Little Elm Superintendent of Schools Daniel Gallegher says he’ll hold a community meeting next week to discuss Friday’s planned protest over the handling of an allegation of sexual assault that ended up with four students arrested and a police officer hospitalized.
Students organized the protest after saying the district wasn’t doing enough after a teenage girl reported a sexual assault by another student more than a month ago.
In a video posted on Facebook Monday, Gallegher and Little Elm Mayor Curtis Cornelious said they could not share details of the investigation but that a thorough investigation was done by Little Elm police and that it was determined there was insufficient evidence to prove a crime was committed.
Gallegher said no student received a disciplinary consequence for reporting sexual misconduct and that misinformation related to the incident and shared among the student body led to a call for the walkout.
In the video, Gallegher said, “campus administrators and school resource officers were prepared to accommodate a peaceful walkout and keep our students safe as they used their voice, however, this demonstration was not peaceful and caused a major disruption.”

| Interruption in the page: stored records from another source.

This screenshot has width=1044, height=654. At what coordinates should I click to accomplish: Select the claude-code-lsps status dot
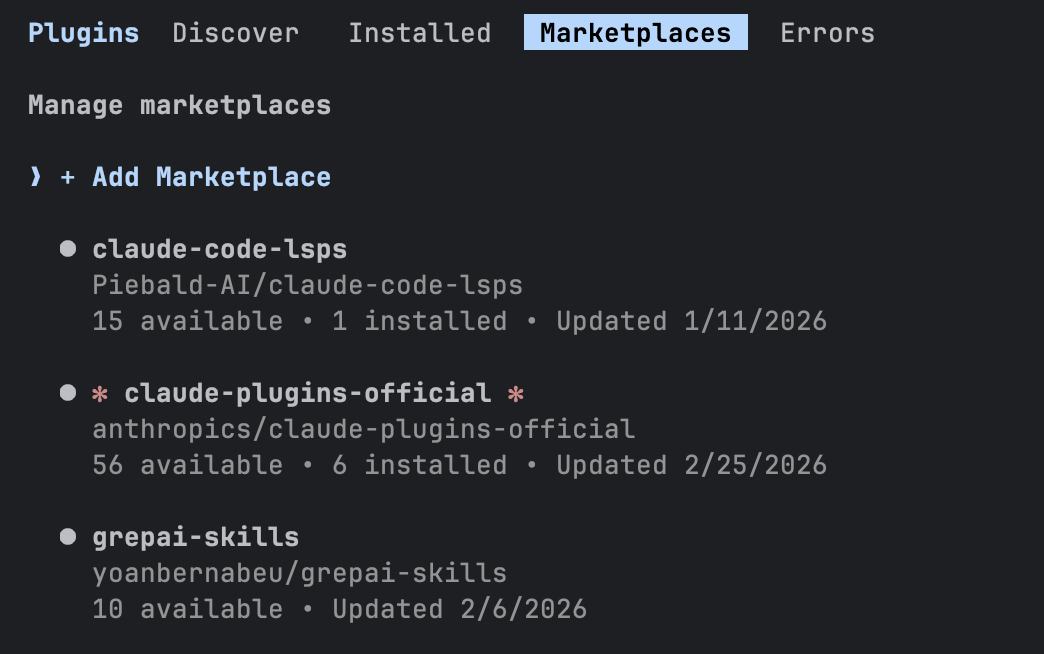point(68,248)
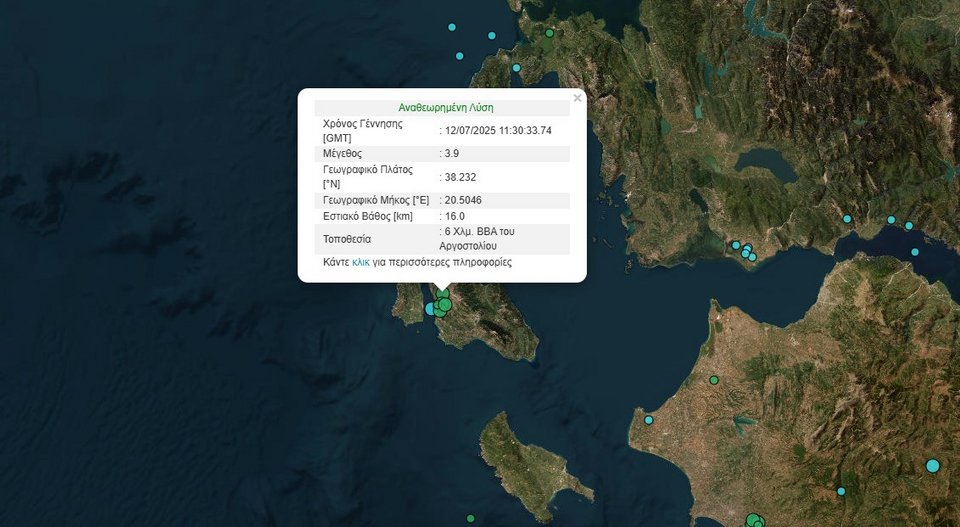The height and width of the screenshot is (527, 960).
Task: Click the large cyan marker at far right
Action: pos(933,465)
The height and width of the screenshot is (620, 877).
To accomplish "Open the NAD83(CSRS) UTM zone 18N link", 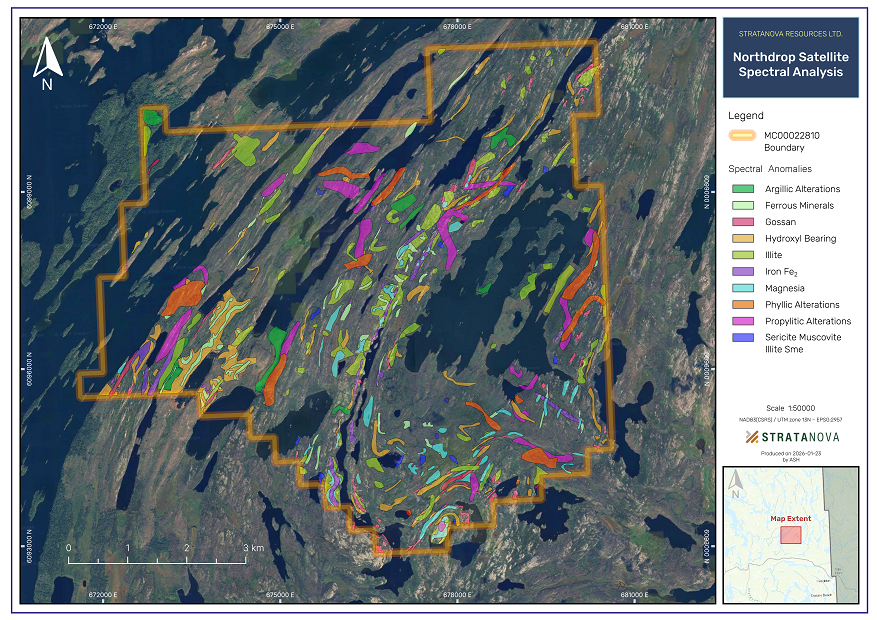I will [x=791, y=419].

Citing an instance not found in the videos shared on social media, Gallegher said a large group of students attempted to break into an administrator’s office “in pursuit of targeted individuals who were in genuine fear for their safety.”
Cornelious added that two students were arrested after assaulting a male and female police officer and that a third student was arrested for interfering in the arrest of one of those students. Cornelious said during that third arrest an officer was forced to use pepper spray and a stun gun on a student. The fourth arrest, Cornelious said, occurred after a student spit on an officer.
The video of the student being sprayed with pepper spray and shot with a stun gun by Little Elm police was shared widely on social media Friday. The video does not show the moments leading up to when the officer uses the spray and, Cornelious said, lacked context.
Now the district wants to begin the process of moving forward and the superintendent said the listening session following the Thanksgiving holiday will begin that process.
“What led to Friday’s student protest hits us at the core of who we are and we have to find a way to restore the trust you need in order for all of us to move forward,” Gallegher said in a letter announcing the community meeting. “Your questions, thoughts, and concerns are very important to me. I have heard and read each of them and I can feel your pain.”
Gallegher said in the letter he “will be as transparent as possible” in the community meeting, but that due to federal privacy laws he is restricted on providing certain details related to students.
“It is important to me, our board of trustees, and campus administration that we allow our parents and community an opportunity to voice their concerns, thoughts, and provide suggestions to the district administration,” Gallegher said.
Responding to the protest and the violence that followed, Gallegher said the district is taking the following steps:
The listening session will be in the auditorium at Little Elm High School at 6 p.m., Nov. 30.